Assange's argument parallels what he said five years ago about why WikiLeaks disseminated Manning's trove of hundreds of thousands of U.S. military and diplomatic files.

Sony meanwhile echoed the government in accusing the publisher of complicity in criminal acts. Such condemnation failed, however, to cow WikiLeaks from releasing a second tranche of more than 276,000 emails on Thursday.

While Manning is serving a 35-year prison sentence for the leaks, today marks Assange's third year holed up inside London's Ecuadorean embassy. The website leader has sought refuge from a Swedish probe into sexual-misconduct allegations that he believes U.S. prosecutors will exploit for their own aims. A federal court order suggests that the criminal investigation of WikiLeaks remains ongoing.

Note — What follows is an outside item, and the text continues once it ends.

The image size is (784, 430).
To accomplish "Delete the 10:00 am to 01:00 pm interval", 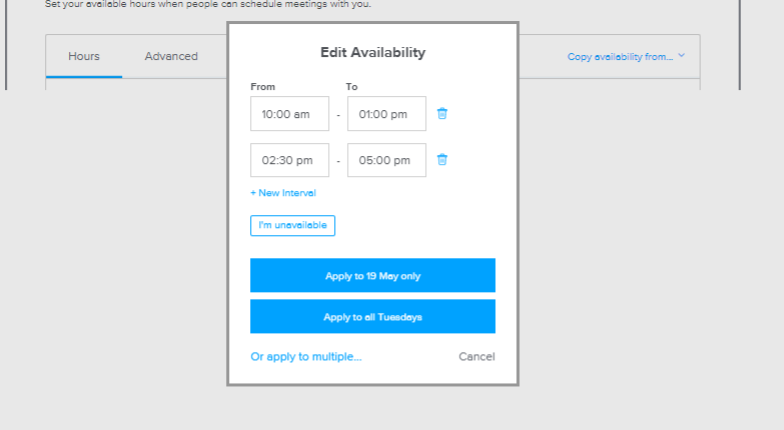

Lobbying for the passage of the Cybersecurity Information Sharing Act (CISA) meanwhile shows how corporate America is marking a route through Capitol Hill to the U.S. military on cybersecurity issues.

Rejected in the Senate on June 11, CISA would have given the Office of the Director of National Intelligence, the Department of Homeland Security, the Department of Defense and the Department of Justice latitude to share classified information about cyberthreat "indicators" with "private entities."

Although the bill's supporters deemed this necessary to prevent the next large-scale attack, the public has grown wary of the government and corporate America joining forces on data sharing. Former NSA contractor Edward Snowden's revelations that Verizon shared the data of millions of customers with the NSA led to a federal appeals court to declare the program illegal.

Congress recently passed the U.S.A. Freedom Act to restrain the NSA's surveillance, and some critics describe CISA as a back door for the agency to regain its lost power.

Civil-liberty concerns notwithstanding, partisanship had a big role in the bill's failure.

Sen. Majority Leader Mitch McConnell, R-Ky., had tried to attach it to an annual military appropriations bill that President Barack Obama promised to veto. The White House accused some of "playing politics" with security.

The vote fell less than a week after a hack of government servers extracted the personal information of at least 4 million federal workers.